According to Parrott, Richelieu's government fell woefully short in confronting this task. It entered the war in 1635 after a massive miscalculation by the surintendants des finances, who had converted droits into paper rentes on a huge scale, leaving the crown with few cash resources and forcing it to launch a ruinous cycle of borrowing from private financiers at high rates of interest. Parrott convincingly argues this demonstrates that, whatever the historians say, the French government on the eve of its famous declaration of war on Spain in 1635 did not anticipate that it would be drawn into a major European war (p. 238). When it was, however, far from the military pressures provoking a response in favour of the sort of bureaucratic and financial pressures which led to the modern state, they forced Richelieu and his successors into a series of ad hoc measures which merely exacerbated existing weaknesses within the French system of government: venality was expanded, the role of private financiers increased, corruption and creative accounting rose to unprecedented levels and no less than 75 per cent of contracts with munitionnaires were met by assigning revenues rather than with cash payments. Even at the start of the war, such practices had already ensured that the taille, assessed at 58 million livres in 1635, only produced 20 million livres in cash. Every military setback threw the inappropriately-named Bullion, surintendant des finances, into a panic over the willingness of private financiers to advance more credit. Thus the French state mortgaged its future and entered the vicious circle of debt financing which finally crippled it in the late eighteenth century. France, unlike other contemporary powers, rejected the system of military contracting and entrepreneurship, in which professional mercenaries raised and led armies, for a more traditional system based on the native noblesse d'épée. Thus aristocratic values permeated the officer corps, in which les grands, even when far from competent, sought commands suitable to their rank. When the ministry tried to ensure greater obedience to its wishes by pairing aristocratic commanders with its own créatures, the effect was not what was intended: since no self-respecting grand would accept subordination to anybody not their clear superior in the social hierarchy, a ludicrous system of alternation was established, in which control was swapped back and forth between the two commanders on successive days.
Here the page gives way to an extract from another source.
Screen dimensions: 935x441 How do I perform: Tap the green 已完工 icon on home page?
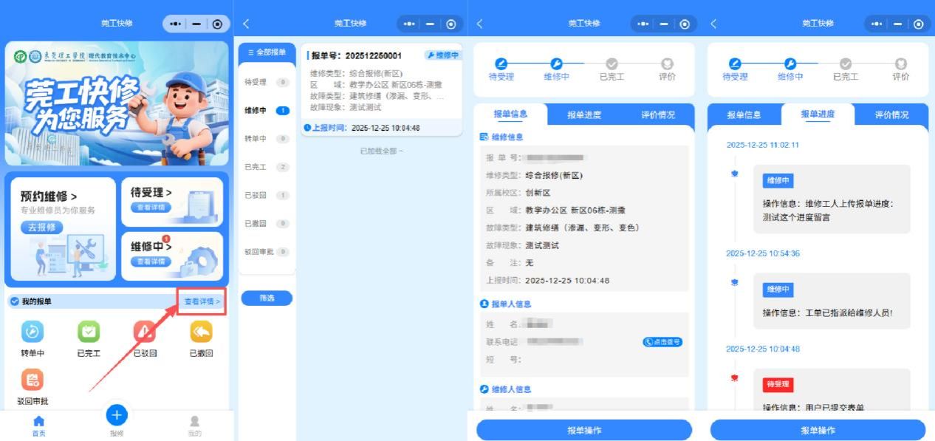coord(89,332)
Thus an over-ambitious war effort, conducted with inadequate mechanisms to secure the mobilisation of France's undoubtedly superior resources, brought the country ultimately to the edge of political collapse in the Frondes which broke out six years after Richelieu's death. And if historians turn their eyes away from the odd highpoint such as Rocroi, and view the war effort as a whole, it appears much less effective than is usually suggested - general histories always mention Rocroi, but rarely remember Tuttlingen, fought the same year, in which the French army of Germany was virtually destroyed. Parrott's refusal to ignore the lesser fronts is particularly praiseworthy and gives a much more rounded picture of France's war-effort than is usual elsewhere. In general, far from ever-larger armies roaming the continent, much of the fighting was actually sustained by forces of about 10 -15,000 men. When the system came under strain, the government was forced to prioritise, with some fronts suffering complete collapse: in 1637 the Valtelline army simply ceased to exist. Armies faced all-but crippling wastage rates, were raised largely on the credit extended by their noble commanders and were held together only by 'a veneer of discipline and subjection to common objectives, under which individual insubordination and corruption were almost universal' (p. 286). Moreover, since pay was always in substantial arrears and arrangements for billeting and winter quarters were inadequate, armies secured their existence through arbitrary levies on the local population or simple banditry.
It is a bleak picture. Yet is it entirely convincing? On the whole, it is. Parrott's brilliant analysis of the French army in this crucial period confirms much of the revisionist view of French history and, for the first time, it convincingly integrates foreign policy and war into the picture. It also provides an interpretation of Richelieu's ministry that explains much about what was to follow. If I have any doubts - and they are insignificant - they concern Parrott's attitude to the whole question of the 'Military Revolution', for it is here that the author himself seems to express the odd uncertainty.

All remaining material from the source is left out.